Histone H3 Trimethylation Analysis in Zygotes

Ten hours after the ICSI/ROSI, the zona pellucidae of surviving oocytes were removed using an acetic Tyrode solution, and the naked oocytes were fixed for 30 min at 25 °C in 4% (w/v) paraformaldehyde. The fixed oocytes were washed three times in PBS–polyvinyl alcohol (0.1 mg/mL PVA; Sigma-Aldrich, St. Louis, MO, USA) for 10 min and stored overnight at 4 °C in PBS supplemented with 1% (w/v) bovine serum albumin (BSA/PBS, Sigma-Aldrich) and 0.1% (v/v) Triton X-100 (Nacalai Tesque, Inc., Kyoto, Japan). The following procedure was previously described in^{7 (link)}. The primary antibodies used were an anti-histone H3 (trimethyl K9) mouse monoclonal antibody (1:500; Abcam, Cambridge, UK) or an anti-pan-histone mouse monoclonal antibody (1:500: Merck, Darmstadt, Germany).

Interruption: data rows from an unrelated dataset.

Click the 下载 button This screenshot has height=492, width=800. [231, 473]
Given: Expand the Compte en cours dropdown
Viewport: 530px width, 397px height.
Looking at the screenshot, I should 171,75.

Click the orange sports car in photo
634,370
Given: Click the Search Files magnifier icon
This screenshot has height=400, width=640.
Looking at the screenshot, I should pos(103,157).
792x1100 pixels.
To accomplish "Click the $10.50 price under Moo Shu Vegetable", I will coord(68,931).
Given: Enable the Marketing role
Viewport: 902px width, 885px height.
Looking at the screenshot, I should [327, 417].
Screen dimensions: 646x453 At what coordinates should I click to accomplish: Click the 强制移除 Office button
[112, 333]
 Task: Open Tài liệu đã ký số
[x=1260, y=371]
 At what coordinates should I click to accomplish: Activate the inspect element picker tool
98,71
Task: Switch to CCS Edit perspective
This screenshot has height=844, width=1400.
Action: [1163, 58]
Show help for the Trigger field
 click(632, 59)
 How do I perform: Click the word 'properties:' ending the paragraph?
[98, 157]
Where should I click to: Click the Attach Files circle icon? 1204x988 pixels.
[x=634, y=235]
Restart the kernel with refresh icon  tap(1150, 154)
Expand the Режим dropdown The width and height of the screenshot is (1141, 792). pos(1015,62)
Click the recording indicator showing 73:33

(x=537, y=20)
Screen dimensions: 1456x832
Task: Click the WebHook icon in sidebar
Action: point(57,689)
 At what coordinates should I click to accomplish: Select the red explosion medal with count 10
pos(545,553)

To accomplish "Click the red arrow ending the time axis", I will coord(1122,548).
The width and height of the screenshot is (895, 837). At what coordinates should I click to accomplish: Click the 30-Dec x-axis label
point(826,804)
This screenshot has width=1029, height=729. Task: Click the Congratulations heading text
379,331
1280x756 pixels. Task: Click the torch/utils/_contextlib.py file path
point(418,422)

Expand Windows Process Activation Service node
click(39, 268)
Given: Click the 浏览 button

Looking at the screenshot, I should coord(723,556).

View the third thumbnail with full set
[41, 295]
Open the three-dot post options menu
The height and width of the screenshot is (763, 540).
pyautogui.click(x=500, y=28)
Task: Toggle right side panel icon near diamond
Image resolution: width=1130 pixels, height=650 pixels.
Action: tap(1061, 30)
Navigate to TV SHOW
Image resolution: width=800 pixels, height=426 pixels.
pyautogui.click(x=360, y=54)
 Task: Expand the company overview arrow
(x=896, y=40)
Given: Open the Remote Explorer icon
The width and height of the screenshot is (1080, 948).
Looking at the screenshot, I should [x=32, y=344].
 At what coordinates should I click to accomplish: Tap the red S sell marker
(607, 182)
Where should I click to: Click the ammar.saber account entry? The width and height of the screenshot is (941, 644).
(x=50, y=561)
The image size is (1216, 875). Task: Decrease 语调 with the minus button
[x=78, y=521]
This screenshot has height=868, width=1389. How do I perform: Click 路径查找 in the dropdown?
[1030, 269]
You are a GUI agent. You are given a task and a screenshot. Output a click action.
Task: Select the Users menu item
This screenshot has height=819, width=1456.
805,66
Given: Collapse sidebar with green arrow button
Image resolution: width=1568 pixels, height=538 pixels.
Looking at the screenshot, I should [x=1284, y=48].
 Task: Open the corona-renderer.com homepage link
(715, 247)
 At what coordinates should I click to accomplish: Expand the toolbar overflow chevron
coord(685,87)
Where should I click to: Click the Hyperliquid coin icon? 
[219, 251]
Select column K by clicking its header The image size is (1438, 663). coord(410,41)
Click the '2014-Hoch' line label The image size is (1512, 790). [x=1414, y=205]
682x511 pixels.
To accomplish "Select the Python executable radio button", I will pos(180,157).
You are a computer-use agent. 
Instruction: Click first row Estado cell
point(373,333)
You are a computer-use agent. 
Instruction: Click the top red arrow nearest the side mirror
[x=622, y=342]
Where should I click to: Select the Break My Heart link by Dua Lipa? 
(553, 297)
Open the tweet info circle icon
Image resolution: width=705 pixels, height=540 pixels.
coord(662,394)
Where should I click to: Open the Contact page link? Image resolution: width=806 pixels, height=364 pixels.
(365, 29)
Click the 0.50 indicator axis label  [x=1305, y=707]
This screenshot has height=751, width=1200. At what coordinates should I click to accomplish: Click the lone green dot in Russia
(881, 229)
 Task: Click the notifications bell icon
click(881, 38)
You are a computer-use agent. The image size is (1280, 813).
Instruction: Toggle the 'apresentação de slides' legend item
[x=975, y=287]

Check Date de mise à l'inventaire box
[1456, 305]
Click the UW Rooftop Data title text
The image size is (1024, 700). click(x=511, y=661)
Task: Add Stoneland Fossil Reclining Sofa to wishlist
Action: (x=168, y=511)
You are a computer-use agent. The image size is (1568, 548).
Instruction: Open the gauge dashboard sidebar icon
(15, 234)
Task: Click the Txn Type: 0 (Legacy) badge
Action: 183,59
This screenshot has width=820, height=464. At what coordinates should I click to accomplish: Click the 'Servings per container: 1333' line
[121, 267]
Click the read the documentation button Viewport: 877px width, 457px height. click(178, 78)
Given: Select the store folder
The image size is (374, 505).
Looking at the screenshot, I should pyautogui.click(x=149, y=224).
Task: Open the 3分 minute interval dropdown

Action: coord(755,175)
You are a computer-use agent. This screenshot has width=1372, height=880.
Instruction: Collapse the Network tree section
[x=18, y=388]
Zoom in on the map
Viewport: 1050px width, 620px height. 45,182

The secondary antibodies used were Alexa Fluor 488-labeled goat anti-mouse IgG (1:500; Molecular Probes, Eugene, OR, USA) and Alexa Fluor 568-labeled goat anti-rabbit IgG (1:500 dilution; Molecular Probes). DNA was stained with 4′6-Diamidino-2-phenylindole (DAPI; 2 μg/mL; Molecular Probes). The brightness of the whole male pronucleus was measured using ImageJ and was then subtracted from the brightness of the zygote cytoplasm.